Example: the mantra counter at garchen.net
Below is the code I have so far
In Index.php:
<form method="post" action= "process-mantra-form-ami.php" >
<p><strong>Amitabha Million Mantra Accumulation: </strong><br></p>
<div style="margin-left: 20px;">
<p>OM AMI DEWA HRI</p>
<input type="text" name="accumulation" size="10" maxlength="6">
<input type="submit" value="Submit Your Mantra" name="B1"><br>
<span id="mani">Amitabha Mantra Count: <?php echo $newValue; ?> </span>
<p></p>
</div>
</form>
I am getting confused about the form processing php. Im attempting to use my local mamp server for the db. Do I create a connection, create a database, and a table, insert form data into table, and retrieve data back to index.php all at the same time in the process-mantra-form-ami.php file?

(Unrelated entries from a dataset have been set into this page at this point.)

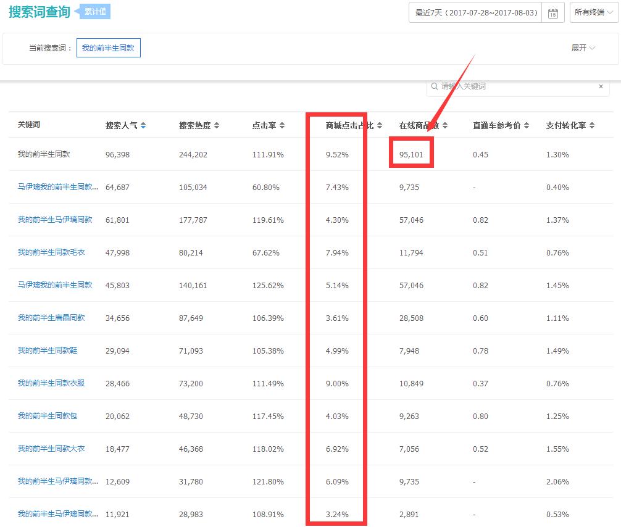Click the 我的前半生同款鞋 keyword
This screenshot has width=621, height=527.
click(x=49, y=351)
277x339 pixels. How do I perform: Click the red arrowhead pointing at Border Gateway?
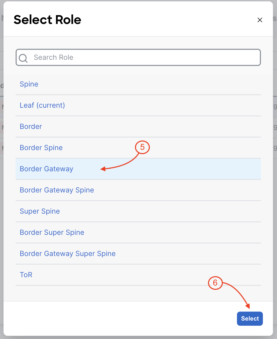103,169
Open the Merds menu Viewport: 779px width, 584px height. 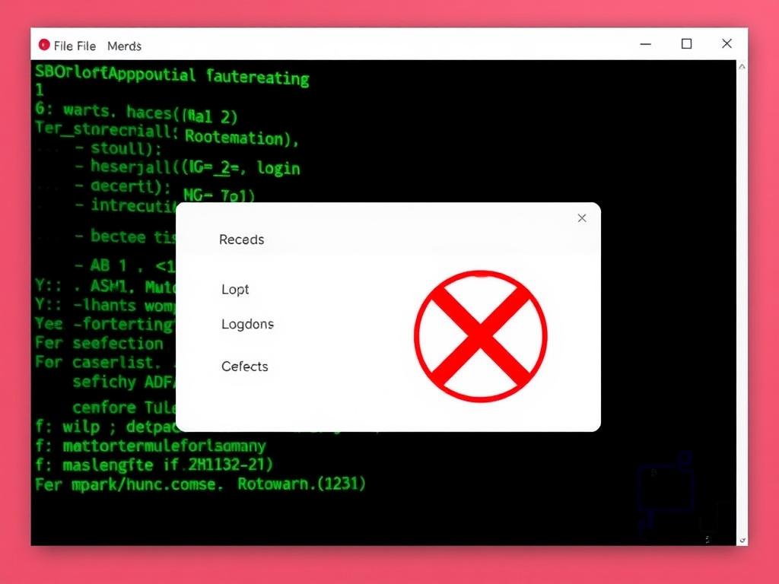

You guys made it seem easy in my last post, but there seems to be a lot to it. I know my code below is incomplete and not quite correct. Help!
PROCESS-MANTRA-FORM-AMI.PHP code below
<?php
// Create connection
$con=mysqli_connect("localhost:8888","root","root","my_db");
// Check connection
if (mysqli_connect_errno()) {
echo "Failed to connect to MySQL: " . mysqli_connect_error();
}
// escape variables for security
$accumulation = mysqli_real_escape_string($con, $_POST['accumulation']);
// Create database
$sql="CREATE DATABASE my_db";
if (mysqli_query($con,$sql)) {
echo "Database my_db created successfully";
} else {
echo "Error creating database: " . mysqli_error($con);
}
// Create table "Mantras" with one column 'Num'
$sql="CREATE TABLE Mantras (Num INT)";
if (mysqli_query($con,$sql)) {
echo "Table mantras created successfully";
} else {
echo "Error creating table: " . mysqli_error($con);
}
// Insert form data into table
$sql="INSERT INTO Mantras (Num INT)
VALUES ('$num')";
if (!mysqli_query($con,$sql)) {
die('Error: ' . mysqli_error($con));
}
// update database
mysqli_query($con,"UPDATE Mantra SET Num = num + 1");
}
mysqli_close($con);
?>
<div>
<h2>Thank you for your <?php echo $num; ?> Amitabha Mantras!</h2>
<p>Remember to dedicate your merit.</p>
<p>Return to the main site</p>
</div>
try this out... (sorry, bored tonight)
http://php.net/manual/en/book.mysqli.php
http://php.net/manual/en/mysqli.quickstart.prepared-statements.php
$conn->query($sql)
$conn->prepare($sql)
$conn->error
http://php.net/manual/en/class.mysqli-stmt.php
$stmt->bind_param('ss',$val1,$val2)
$stmt->bind_result($res1,$res2)
http://php.net/manual/en/mysqli.construct.php
<?php
$host = 'localhost'; // localhost:8888
$user = 'root';
$pass = ''; // root
$dbnm = 'test';
$conn = mysqli_connect($host,$user,$pass,$dbnm)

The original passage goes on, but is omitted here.